§ Directions
Output the entries exactly as they appear, from the line containing "The width and" through the end of the entries, inclusive, leaving out the pictures.

╭──

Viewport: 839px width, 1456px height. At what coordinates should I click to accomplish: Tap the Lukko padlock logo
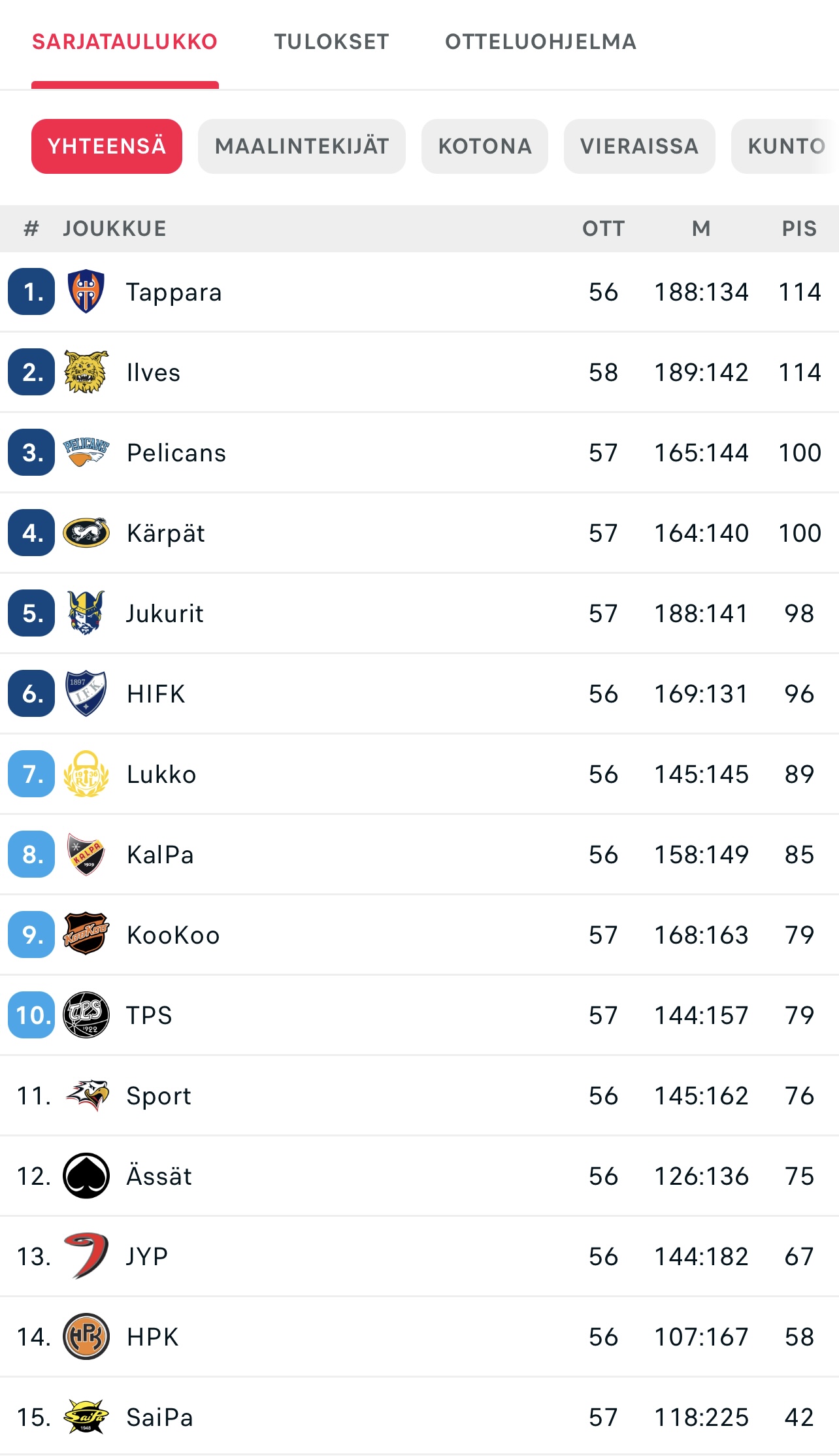coord(86,774)
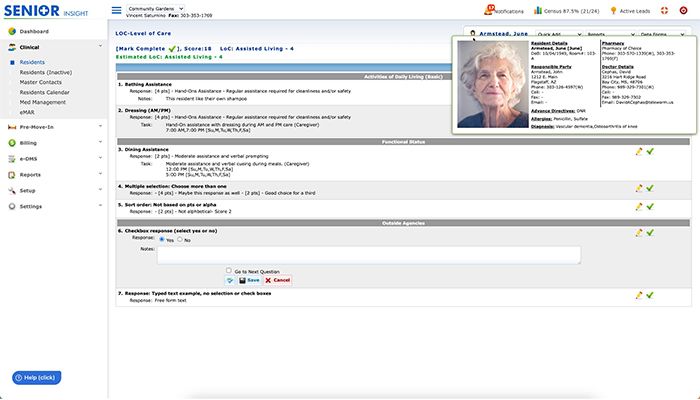This screenshot has height=400, width=700.
Task: Click the red power logout icon
Action: point(683,10)
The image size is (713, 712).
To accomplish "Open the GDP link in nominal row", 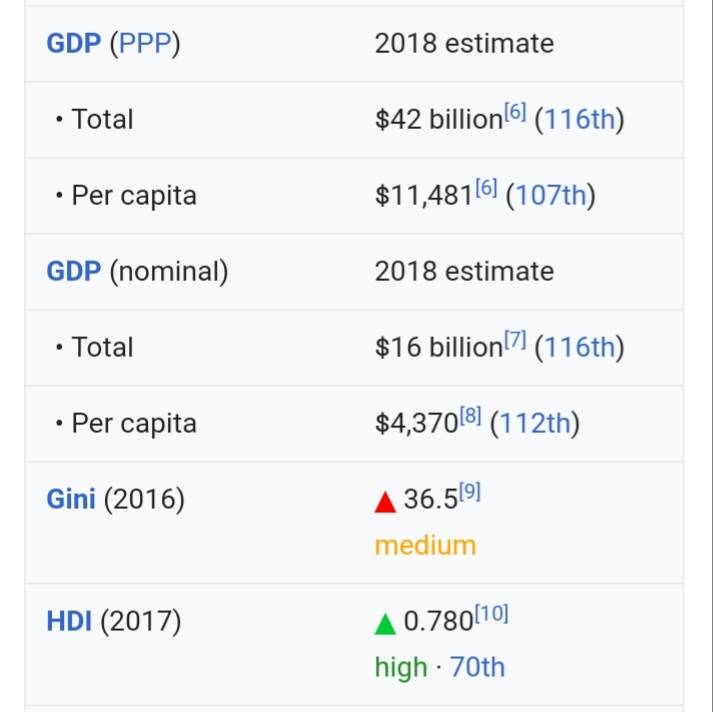I will (x=74, y=271).
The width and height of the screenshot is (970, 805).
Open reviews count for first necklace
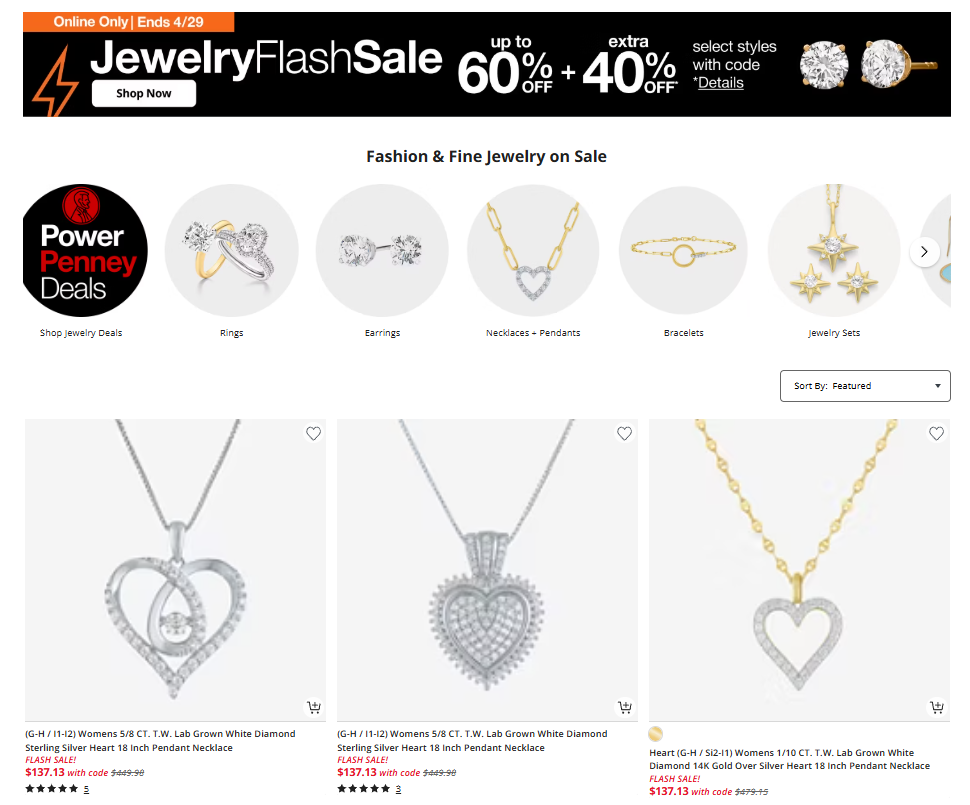[86, 789]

╰──

§ Correct answer
The width and height of the screenshot is (970, 805).
Open reviews count for first necklace
[86, 789]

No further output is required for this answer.